もし海上から大砲や鉄砲などで対岸の陸地へ向かって発砲することができるようになれば、海で囲まれている我が国にとっては、日本列島のどこからでも狙われるということにならないでしょうか。
つまり、蒸気船の発明によって、我が国は「天然の防壁」どころか「どこからでも狙われる大変危険な国」になってしまったのです。
オランダも蒸気船の脅威が分かっていたからこそ、別の思惑があるとは考えられるものの、我が国に対して親切にも開国を勧告してきたのですが、そんなオランダに対して、老中の阿部正弘(あべまさひろ)は、世界情勢の認識の乏(とぼ)しさもあって勧告を無視してしまいました。

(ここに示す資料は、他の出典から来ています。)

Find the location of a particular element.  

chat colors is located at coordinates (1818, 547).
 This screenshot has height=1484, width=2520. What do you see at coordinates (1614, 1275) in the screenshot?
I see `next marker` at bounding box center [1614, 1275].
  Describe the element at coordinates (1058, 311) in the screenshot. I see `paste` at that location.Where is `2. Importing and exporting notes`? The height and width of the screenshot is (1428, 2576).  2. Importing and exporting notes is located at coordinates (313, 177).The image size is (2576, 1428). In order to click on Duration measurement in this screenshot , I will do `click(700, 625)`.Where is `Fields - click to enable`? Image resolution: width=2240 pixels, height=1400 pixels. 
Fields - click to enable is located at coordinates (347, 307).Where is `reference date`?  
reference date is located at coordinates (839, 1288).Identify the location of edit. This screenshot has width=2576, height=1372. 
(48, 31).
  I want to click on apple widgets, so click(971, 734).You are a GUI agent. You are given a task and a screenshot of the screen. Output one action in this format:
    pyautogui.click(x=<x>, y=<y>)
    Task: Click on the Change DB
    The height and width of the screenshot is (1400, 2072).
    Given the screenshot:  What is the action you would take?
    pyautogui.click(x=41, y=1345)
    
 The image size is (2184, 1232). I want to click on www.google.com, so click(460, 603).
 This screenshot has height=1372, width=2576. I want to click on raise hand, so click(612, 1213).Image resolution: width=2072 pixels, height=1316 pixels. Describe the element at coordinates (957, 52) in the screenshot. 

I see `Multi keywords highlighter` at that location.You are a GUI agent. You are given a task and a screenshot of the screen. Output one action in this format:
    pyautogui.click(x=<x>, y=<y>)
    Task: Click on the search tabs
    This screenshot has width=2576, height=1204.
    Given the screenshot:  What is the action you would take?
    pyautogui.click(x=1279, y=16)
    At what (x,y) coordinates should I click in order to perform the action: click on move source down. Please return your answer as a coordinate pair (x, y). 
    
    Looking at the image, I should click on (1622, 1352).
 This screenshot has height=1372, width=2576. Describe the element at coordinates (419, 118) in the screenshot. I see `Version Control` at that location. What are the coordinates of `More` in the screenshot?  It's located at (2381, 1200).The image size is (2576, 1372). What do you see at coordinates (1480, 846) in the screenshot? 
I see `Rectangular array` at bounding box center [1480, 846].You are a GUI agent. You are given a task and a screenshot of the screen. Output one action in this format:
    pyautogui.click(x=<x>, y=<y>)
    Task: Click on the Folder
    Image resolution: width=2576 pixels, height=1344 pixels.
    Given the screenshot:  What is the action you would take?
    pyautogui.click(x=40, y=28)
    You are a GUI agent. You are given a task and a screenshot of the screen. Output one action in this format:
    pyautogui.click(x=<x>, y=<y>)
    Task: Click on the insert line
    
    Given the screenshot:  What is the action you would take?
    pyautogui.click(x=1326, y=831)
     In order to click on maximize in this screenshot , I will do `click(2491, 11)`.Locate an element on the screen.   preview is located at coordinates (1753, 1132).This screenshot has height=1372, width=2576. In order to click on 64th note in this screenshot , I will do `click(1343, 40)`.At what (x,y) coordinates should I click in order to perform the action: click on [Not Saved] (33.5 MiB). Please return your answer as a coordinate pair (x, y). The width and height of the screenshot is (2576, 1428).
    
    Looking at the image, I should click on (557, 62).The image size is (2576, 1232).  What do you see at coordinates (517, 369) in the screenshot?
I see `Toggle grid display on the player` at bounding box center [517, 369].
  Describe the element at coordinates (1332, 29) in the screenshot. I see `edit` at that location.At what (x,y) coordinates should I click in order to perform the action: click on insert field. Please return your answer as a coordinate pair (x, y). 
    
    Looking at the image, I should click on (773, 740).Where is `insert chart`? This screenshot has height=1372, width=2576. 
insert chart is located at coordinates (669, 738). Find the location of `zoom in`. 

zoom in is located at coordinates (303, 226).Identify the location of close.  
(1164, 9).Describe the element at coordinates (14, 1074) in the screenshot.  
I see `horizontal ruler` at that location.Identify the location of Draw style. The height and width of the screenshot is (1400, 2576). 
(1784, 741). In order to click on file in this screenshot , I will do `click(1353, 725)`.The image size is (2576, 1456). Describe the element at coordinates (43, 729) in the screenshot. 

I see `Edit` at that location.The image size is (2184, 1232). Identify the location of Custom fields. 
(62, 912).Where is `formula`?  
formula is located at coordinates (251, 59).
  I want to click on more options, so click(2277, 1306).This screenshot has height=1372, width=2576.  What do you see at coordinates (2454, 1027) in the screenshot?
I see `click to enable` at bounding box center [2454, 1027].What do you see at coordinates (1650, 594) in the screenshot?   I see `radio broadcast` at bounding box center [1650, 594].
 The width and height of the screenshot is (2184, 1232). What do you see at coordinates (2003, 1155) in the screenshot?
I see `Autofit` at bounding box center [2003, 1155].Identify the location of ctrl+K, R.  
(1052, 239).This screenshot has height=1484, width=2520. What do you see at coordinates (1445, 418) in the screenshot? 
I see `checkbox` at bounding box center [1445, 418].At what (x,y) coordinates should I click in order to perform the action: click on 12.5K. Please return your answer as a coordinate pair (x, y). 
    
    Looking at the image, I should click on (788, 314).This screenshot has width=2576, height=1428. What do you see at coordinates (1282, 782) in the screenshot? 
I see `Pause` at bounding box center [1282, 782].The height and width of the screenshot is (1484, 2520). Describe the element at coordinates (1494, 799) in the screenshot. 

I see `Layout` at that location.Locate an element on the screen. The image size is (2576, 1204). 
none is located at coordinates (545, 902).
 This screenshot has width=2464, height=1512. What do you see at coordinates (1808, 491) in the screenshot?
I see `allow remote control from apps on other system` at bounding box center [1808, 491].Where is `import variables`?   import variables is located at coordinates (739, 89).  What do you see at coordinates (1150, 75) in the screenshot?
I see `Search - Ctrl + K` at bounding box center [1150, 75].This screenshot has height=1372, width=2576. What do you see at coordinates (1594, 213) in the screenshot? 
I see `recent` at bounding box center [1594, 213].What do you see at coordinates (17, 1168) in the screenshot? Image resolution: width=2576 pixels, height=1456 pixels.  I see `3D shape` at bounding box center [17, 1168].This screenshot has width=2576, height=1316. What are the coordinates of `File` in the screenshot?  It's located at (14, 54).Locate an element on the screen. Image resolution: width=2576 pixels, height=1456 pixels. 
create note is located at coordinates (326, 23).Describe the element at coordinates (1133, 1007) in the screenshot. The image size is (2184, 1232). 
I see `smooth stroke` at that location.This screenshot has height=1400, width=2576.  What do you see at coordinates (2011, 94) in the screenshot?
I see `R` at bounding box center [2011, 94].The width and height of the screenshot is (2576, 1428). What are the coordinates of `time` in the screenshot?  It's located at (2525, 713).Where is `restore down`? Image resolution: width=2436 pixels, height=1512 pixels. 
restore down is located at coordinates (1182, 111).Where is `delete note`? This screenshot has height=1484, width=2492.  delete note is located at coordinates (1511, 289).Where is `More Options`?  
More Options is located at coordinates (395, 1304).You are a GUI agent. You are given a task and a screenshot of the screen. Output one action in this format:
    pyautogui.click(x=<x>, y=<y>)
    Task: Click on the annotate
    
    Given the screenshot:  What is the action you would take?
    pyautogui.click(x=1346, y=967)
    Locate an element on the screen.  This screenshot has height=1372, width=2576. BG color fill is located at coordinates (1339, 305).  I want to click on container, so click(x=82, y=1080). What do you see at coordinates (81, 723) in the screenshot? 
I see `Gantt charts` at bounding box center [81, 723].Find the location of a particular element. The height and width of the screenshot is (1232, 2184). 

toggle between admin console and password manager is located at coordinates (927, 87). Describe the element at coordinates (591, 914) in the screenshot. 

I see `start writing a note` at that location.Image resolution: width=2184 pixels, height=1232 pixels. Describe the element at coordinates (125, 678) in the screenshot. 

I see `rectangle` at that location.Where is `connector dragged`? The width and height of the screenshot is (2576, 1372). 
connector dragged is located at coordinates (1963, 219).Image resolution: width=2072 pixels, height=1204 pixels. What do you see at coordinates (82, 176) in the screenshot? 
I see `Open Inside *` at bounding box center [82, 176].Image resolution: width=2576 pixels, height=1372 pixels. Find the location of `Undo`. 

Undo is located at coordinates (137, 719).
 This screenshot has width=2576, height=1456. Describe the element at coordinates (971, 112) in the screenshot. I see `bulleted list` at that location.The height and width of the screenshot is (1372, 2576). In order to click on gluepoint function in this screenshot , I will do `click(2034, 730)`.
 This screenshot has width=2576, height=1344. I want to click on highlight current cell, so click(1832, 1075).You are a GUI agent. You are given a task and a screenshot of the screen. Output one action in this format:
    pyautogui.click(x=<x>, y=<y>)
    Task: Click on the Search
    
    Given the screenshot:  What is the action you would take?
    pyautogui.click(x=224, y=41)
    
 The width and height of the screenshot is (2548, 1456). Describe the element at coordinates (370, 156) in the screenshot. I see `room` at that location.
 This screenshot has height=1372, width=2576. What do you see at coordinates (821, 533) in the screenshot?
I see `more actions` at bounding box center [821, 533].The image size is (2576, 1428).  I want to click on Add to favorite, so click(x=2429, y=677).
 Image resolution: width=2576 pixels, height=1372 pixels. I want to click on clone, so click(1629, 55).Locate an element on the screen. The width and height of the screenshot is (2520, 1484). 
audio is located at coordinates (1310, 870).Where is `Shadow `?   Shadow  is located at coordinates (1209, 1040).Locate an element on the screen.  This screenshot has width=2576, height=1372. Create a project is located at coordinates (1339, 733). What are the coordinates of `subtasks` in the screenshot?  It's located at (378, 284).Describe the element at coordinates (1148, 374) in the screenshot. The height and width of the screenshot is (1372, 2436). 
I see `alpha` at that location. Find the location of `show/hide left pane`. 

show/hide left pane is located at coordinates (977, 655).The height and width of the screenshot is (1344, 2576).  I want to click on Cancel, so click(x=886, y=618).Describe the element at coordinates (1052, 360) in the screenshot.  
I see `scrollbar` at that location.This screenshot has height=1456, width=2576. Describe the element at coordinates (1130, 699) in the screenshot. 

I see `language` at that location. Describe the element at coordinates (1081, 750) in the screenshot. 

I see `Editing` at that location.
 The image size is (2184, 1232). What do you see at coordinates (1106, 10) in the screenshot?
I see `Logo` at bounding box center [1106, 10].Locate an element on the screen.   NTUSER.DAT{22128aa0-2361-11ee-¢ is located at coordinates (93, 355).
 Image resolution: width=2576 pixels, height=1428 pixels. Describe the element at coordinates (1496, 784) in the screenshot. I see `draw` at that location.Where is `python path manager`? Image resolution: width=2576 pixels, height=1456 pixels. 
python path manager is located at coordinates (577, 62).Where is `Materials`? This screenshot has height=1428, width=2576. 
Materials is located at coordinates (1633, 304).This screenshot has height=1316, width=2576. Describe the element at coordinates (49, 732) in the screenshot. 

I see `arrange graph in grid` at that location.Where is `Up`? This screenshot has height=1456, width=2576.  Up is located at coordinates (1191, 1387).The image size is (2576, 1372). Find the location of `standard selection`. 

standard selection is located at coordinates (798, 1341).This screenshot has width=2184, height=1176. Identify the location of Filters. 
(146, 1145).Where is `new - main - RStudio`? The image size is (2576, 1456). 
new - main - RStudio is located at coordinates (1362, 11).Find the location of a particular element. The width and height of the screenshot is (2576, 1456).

「鎖国は幕府の祖法であって変えることはできない」。間違った認識を言い続けることで、自身をも騙(だま)し、判断を誤る(今も行われているかもしれませんが)。こうした自家撞着(じかどうちゃく、同じ人の言動や文章が前後で食い違っていること)が、我が国最大の危機と幕府崩壊への序章になったのです。なお、言うまでもないことですが、いわゆる「鎖国」を行ったのは徳川家康(とくがわいえやす)ではなく、よって幕府の「祖法」ではありません。
※下記の映像は12月29日までの掲載分をまとめたものです。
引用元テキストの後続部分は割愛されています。